For the first time in what I can remember, Norway has a player the opponent really fears, one who can decide a football match on his own. Erling Braut Haaland (20) is the man who makes the European Championship hopes better than in 20 years.
The superlatives are almost used up already. His development and the type he is, means that there are many indications that the “hype” is not excessive either. There is something about the gaze, with his calm in important moments, respect, but not fear – regardless of the opponent.
And his closing qualities, how accurate he is when the chances come, I remember it only with Ole Gunnar Solskjær of Norwegian strikers. John Carew also created fear in the opponents. But it was more for the violent physique than for the goal.
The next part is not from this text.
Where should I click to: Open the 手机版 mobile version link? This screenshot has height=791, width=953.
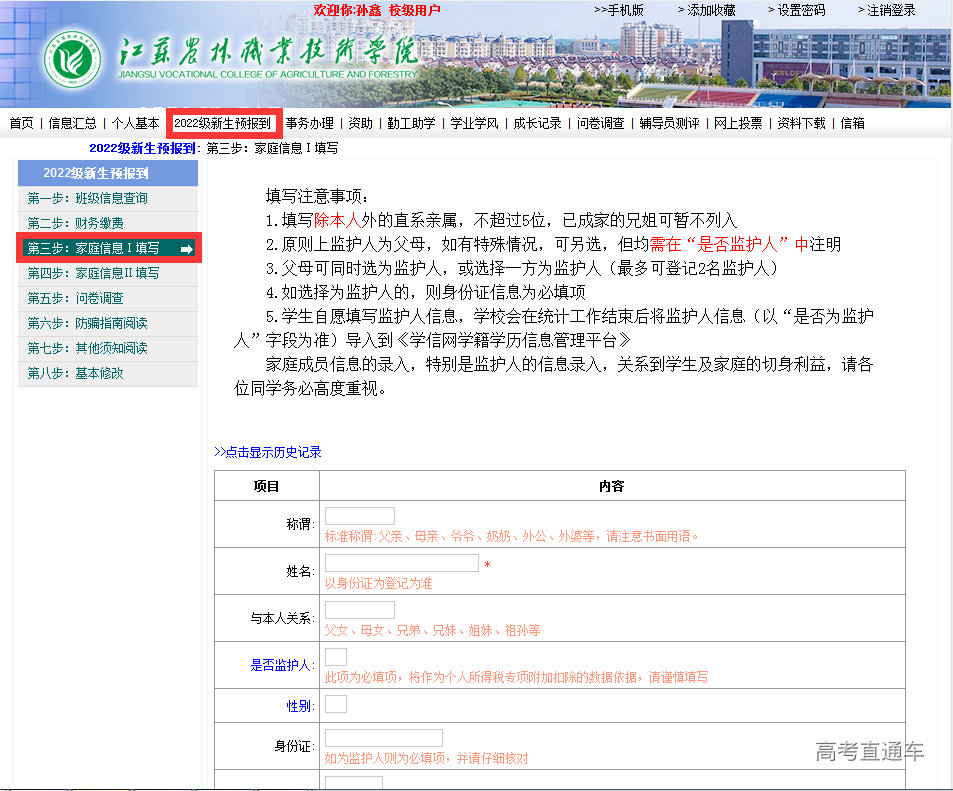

Haaland is feared for both reasons: Physically strong enough, fast enough – and then there is the ruthlessness (towards the opponents) in the closing moments.
With Erling Braut Haaland on the team, it is natural to believe more in a Norwegian play-off again, for the first time since the European Championships in 2000.
Who finishes in European top football today, there are not many who are better than Erling Braut Haaland. Maybe just Robert Lewandowski at Bayern Munich. It’s raw, it’s great – and it does not stop. Erling Braut Haaland spends all his energy on developing, listening, learning. He spends little time in the media, on everything that goes on around football.
And right here he has the advantage of having a father who has been involved in this himself, who knew what it took to reach the top, who can give the right advice, who can say the right things.
This is exactly where I think the distinction is between children who have a former top player to father, versus one who has only seen what is going on, who has read for information: Those who are sons of former top players have an advantage, because it is easier to listen to someone who, in practice, has proven what it takes to be someone who has the script to succeed – in theory.
Do “sons of Norway” get to it easier than other boys and girls, because they simply have a good football name? Maybe. In the beginning, it is probably an advantage. You are more easily seen, talked about and discovered. You have some advantages – in the beginning.
At the same time, I also think it, in the beginning, depends on which club you represent. An example: At a circuit team outing for boys born in 2002, where my son was with, Stabæk stopper Nicolas Pignatel Jenssen was also with. Then he represented Health.
Pignatel Jenssen did not move on from the 2002 collection. Two years later, as a Stabæk player, he was seen as one of Europe’s greatest midfielder talents.
Was he not seen because Helset is not a big club?